Dear 24 Hours of Spa,

How are you doing? I’m fine and I hope you are too. I know we haven’t spoken in a while. It must have been about a year. I guess the silence has been mostly my fault. I wasn’t very nice to you in 2015, when it rained heavily during all the days of your event. I can particularly remember the Saturday. By the time I got back to the hotel, my socks were soaked, there was a centimetre of water in my backpack, and even my skin was wet. I know I used some very choice words then, especially as I was wringing out my backpack, but I hope you know I didn’t mean them. I was just very tired. That was all. I swear!

Right now it’s my biggest wish that things between us can go back to how they were before. Not just because I genuinely want to rekindle our friendship, but also because I need your help. (And when I say ‘I’, I technically mean ‘me and all endurance fans everywhere’). You see, it’s been a tough season for 24-hour racing.

At the 24 Hours of the Nürburgring, the weather was deplorable. Hail balls cannoned from the skies; and at one point there was even snow! But the real hitch of the event was the finish. Some fifteen minutes before the end of the race various strange things happened within the Mercedes camp, which lead to the two frontrunners switching places on the last lap and the eventual number two-finishers accusing the winners of ignoring team orders and claiming they’d been robbed off the victory.

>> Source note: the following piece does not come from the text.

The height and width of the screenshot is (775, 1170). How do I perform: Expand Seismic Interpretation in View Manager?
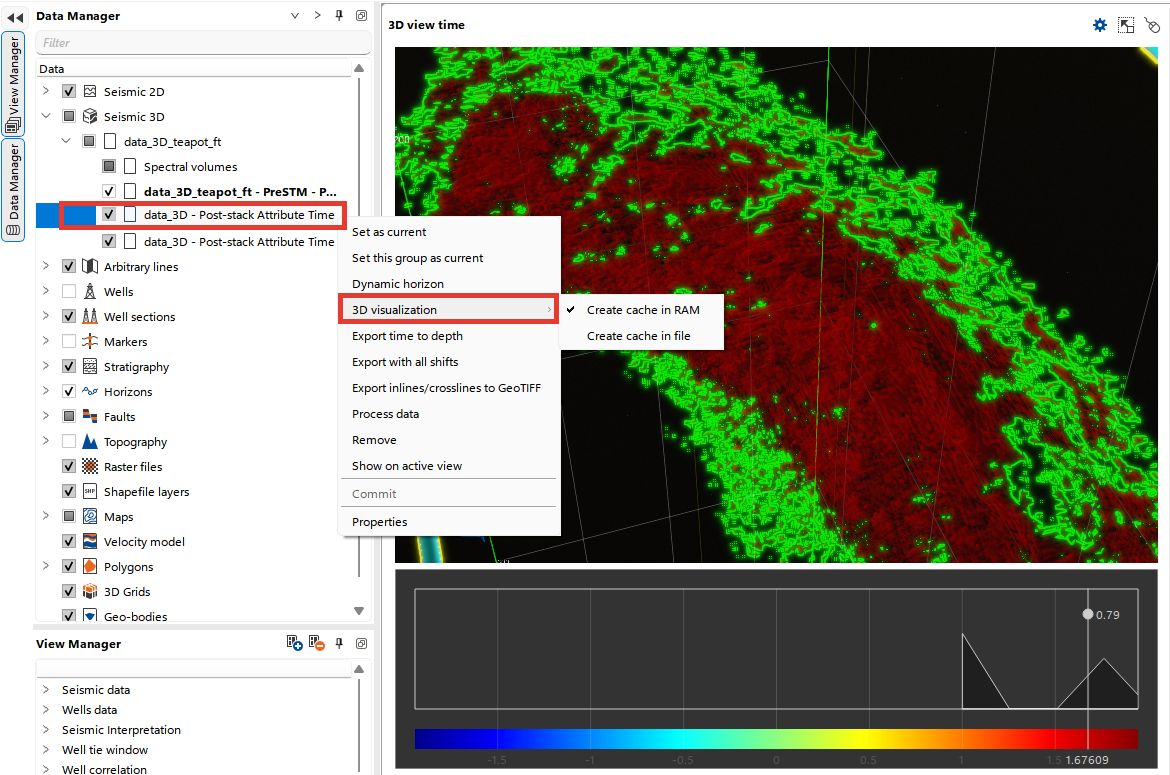45,730
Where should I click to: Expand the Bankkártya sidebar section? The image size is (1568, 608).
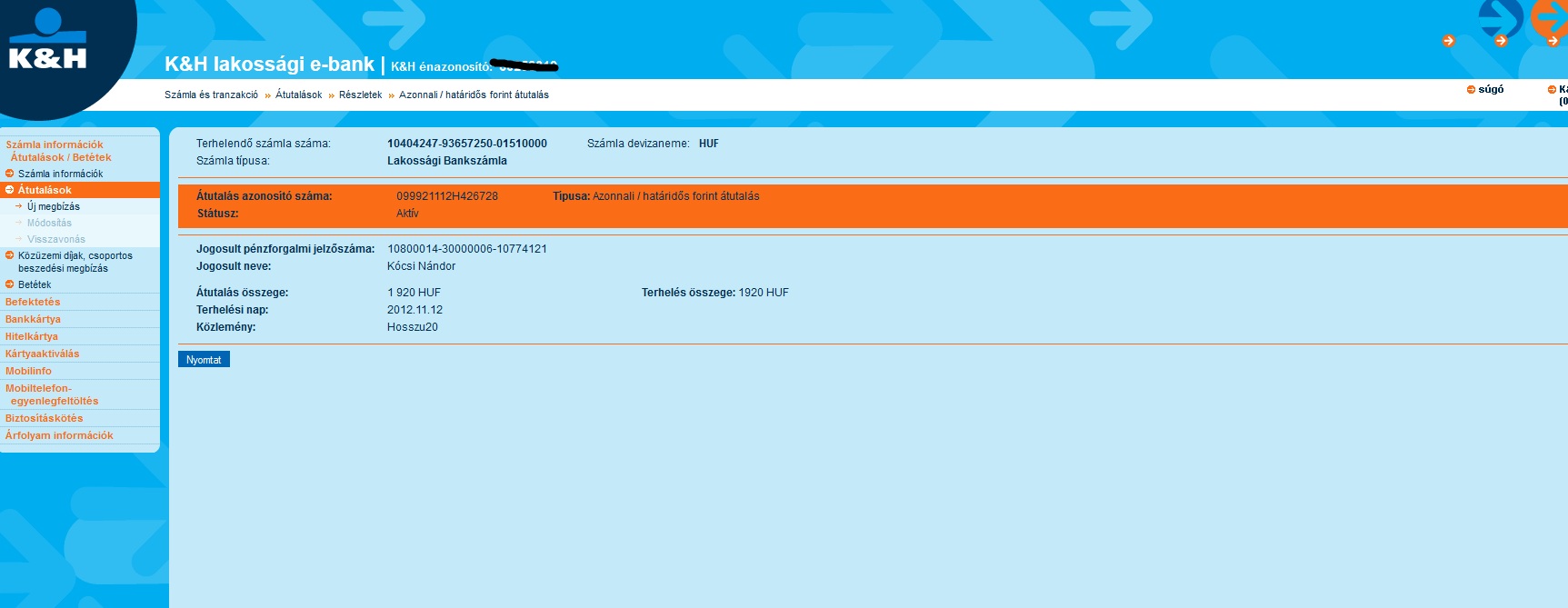33,319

One of the drivers of the number two-car even refused to go on the podium and only one of them showed up for the press conference. The mud-throwing went on for days afterwards, tainting the entire race.

At the 24 Hours of Le Mans, the finish wasn’t a much more cheerful affair. Toyota had looked set to claim their first victory – at last, after all those decades of trying! – but a lousy three minutes before the clock hit zero their car broke down. The looks of the Toyota crew as they were watching it happen on tv were heart-breaking, especially if you know that this wasn’t the first time this happened to them. (In 1994 a transmission problem ended their victory dreams 90 minutes before the finish.) I’m one of those nerds who frequently cries at the end of a 24-hour race, but I swear this is the one and only time I cried for sheer sadness.

And all that, my dearest 24 Hours of Spa, is what brings me to you. You’re the only remaining European around-the-clock endurance race left in 2016. After the anger of the Nürburgring and the heartache of Le Mans, my fellow race fans and I could honestly do with a dose of proper racing topped off with some no-nonsense, unmitigated happiness at the finish line. I know the proper racing-bit probably won’t be too difficult for you. However, I am hereby officially begging you: please try – really try – to give us a nice finish, without fights, without heart-rending drama, and with a winning car that has deserved the victory without a single doubt. I don’t want to put pressure on you, but me and the other endurance fans around the world are putting all our hopes on you. Please, please make it work. Please?